[Stored data entries]
##########

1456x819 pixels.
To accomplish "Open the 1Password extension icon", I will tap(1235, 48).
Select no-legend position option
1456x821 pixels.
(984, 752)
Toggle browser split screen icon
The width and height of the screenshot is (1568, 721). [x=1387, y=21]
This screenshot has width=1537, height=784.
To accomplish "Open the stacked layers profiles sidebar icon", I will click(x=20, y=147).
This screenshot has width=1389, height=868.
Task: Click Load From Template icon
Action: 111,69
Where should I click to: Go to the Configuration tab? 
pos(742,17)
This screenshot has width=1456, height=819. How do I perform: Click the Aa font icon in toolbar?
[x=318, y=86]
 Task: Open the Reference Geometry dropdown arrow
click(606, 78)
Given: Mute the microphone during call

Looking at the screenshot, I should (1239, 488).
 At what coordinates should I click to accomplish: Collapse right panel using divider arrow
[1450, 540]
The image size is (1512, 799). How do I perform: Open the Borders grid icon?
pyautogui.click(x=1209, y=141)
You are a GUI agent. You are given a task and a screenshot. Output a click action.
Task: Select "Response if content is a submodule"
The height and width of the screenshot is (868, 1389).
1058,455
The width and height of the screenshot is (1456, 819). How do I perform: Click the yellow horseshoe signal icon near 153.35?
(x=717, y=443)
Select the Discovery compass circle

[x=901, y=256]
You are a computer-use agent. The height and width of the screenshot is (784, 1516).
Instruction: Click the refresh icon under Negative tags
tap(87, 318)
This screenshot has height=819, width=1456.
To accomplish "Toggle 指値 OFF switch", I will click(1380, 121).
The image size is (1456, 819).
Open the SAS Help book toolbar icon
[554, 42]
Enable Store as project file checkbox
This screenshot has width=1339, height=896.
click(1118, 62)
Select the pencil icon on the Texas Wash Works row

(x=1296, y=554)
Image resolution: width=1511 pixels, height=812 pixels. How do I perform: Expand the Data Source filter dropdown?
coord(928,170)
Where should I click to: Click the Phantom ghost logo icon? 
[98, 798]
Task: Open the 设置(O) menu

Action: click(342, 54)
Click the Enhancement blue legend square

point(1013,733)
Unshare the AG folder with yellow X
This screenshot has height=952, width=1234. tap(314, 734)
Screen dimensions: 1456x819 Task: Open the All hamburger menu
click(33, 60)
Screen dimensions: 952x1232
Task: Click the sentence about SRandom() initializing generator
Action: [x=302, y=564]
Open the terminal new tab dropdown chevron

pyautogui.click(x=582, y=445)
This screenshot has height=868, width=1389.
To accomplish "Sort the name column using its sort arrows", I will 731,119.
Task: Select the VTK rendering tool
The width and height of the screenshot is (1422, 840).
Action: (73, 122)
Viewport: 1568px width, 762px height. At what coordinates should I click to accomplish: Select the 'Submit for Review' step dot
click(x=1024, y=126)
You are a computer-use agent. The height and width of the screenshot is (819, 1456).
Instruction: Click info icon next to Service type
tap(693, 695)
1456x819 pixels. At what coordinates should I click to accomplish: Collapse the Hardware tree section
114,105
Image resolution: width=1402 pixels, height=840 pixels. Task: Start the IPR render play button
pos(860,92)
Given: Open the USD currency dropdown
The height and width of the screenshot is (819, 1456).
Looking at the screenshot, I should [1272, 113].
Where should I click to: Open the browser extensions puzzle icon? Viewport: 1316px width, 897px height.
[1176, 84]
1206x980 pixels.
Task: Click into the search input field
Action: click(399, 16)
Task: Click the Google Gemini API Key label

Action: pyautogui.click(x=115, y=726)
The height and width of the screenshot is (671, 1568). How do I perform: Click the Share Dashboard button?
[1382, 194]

##########

A full, exact copy of the entries is required. Return it.

1456x819 pixels.
To accomplish "Open the 1Password extension icon", I will tap(1235, 48).
Select no-legend position option
1456x821 pixels.
(984, 752)
Toggle browser split screen icon
The width and height of the screenshot is (1568, 721). [x=1387, y=21]
This screenshot has width=1537, height=784.
To accomplish "Open the stacked layers profiles sidebar icon", I will click(x=20, y=147).
This screenshot has width=1389, height=868.
Task: Click Load From Template icon
Action: 111,69
Where should I click to: Go to the Configuration tab? 
pos(742,17)
This screenshot has width=1456, height=819. How do I perform: Click the Aa font icon in toolbar?
[x=318, y=86]
 Task: Open the Reference Geometry dropdown arrow
click(606, 78)
Given: Mute the microphone during call

Looking at the screenshot, I should (1239, 488).
 At what coordinates should I click to accomplish: Collapse right panel using divider arrow
[1450, 540]
The image size is (1512, 799). How do I perform: Open the Borders grid icon?
pyautogui.click(x=1209, y=141)
You are a GUI agent. You are given a task and a screenshot. Output a click action.
Task: Select "Response if content is a submodule"
The height and width of the screenshot is (868, 1389).
1058,455
The width and height of the screenshot is (1456, 819). How do I perform: Click the yellow horseshoe signal icon near 153.35?
(x=717, y=443)
Select the Discovery compass circle

[x=901, y=256]
You are a computer-use agent. The height and width of the screenshot is (784, 1516).
Instruction: Click the refresh icon under Negative tags
tap(87, 318)
This screenshot has height=819, width=1456.
To accomplish "Toggle 指値 OFF switch", I will click(1380, 121).
The image size is (1456, 819).
Open the SAS Help book toolbar icon
[554, 42]
Enable Store as project file checkbox
This screenshot has width=1339, height=896.
click(1118, 62)
Select the pencil icon on the Texas Wash Works row

(x=1296, y=554)
Image resolution: width=1511 pixels, height=812 pixels. How do I perform: Expand the Data Source filter dropdown?
coord(928,170)
Where should I click to: Click the Phantom ghost logo icon? 
[98, 798]
Task: Open the 设置(O) menu

Action: click(342, 54)
Click the Enhancement blue legend square

point(1013,733)
Unshare the AG folder with yellow X
This screenshot has height=952, width=1234. tap(314, 734)
Screen dimensions: 1456x819 Task: Open the All hamburger menu
click(33, 60)
Screen dimensions: 952x1232
Task: Click the sentence about SRandom() initializing generator
Action: [x=302, y=564]
Open the terminal new tab dropdown chevron

pyautogui.click(x=582, y=445)
This screenshot has height=868, width=1389.
To accomplish "Sort the name column using its sort arrows", I will 731,119.
Task: Select the VTK rendering tool
The width and height of the screenshot is (1422, 840).
Action: (73, 122)
Viewport: 1568px width, 762px height. At what coordinates should I click to accomplish: Select the 'Submit for Review' step dot
click(x=1024, y=126)
You are a computer-use agent. The height and width of the screenshot is (819, 1456).
Instruction: Click info icon next to Service type
tap(693, 695)
1456x819 pixels. At what coordinates should I click to accomplish: Collapse the Hardware tree section
114,105
Image resolution: width=1402 pixels, height=840 pixels. Task: Start the IPR render play button
pos(860,92)
Given: Open the USD currency dropdown
The height and width of the screenshot is (819, 1456).
Looking at the screenshot, I should [1272, 113].
Where should I click to: Open the browser extensions puzzle icon? Viewport: 1316px width, 897px height.
[1176, 84]
1206x980 pixels.
Task: Click into the search input field
Action: click(399, 16)
Task: Click the Google Gemini API Key label

Action: pyautogui.click(x=115, y=726)
The height and width of the screenshot is (671, 1568). How do I perform: Click the Share Dashboard button?
[1382, 194]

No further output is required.